-- start THE DATA --

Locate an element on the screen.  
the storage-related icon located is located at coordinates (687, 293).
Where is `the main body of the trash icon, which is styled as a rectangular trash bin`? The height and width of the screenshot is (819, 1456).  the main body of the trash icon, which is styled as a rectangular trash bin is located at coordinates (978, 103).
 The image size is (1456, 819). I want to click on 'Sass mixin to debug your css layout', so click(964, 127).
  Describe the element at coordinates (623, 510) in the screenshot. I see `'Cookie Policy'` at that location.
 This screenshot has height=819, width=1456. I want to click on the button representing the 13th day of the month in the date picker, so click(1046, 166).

-- end THE DATA --

• _TO BE DONE_:
Return all of the data above line for line, with no changes.

• _CORRECT ANSWER_:
Locate an element on the screen.  
the storage-related icon located is located at coordinates (687, 293).
Where is `the main body of the trash icon, which is styled as a rectangular trash bin`? The height and width of the screenshot is (819, 1456).  the main body of the trash icon, which is styled as a rectangular trash bin is located at coordinates (978, 103).
 The image size is (1456, 819). I want to click on 'Sass mixin to debug your css layout', so click(964, 127).
  Describe the element at coordinates (623, 510) in the screenshot. I see `'Cookie Policy'` at that location.
 This screenshot has height=819, width=1456. I want to click on the button representing the 13th day of the month in the date picker, so click(1046, 166).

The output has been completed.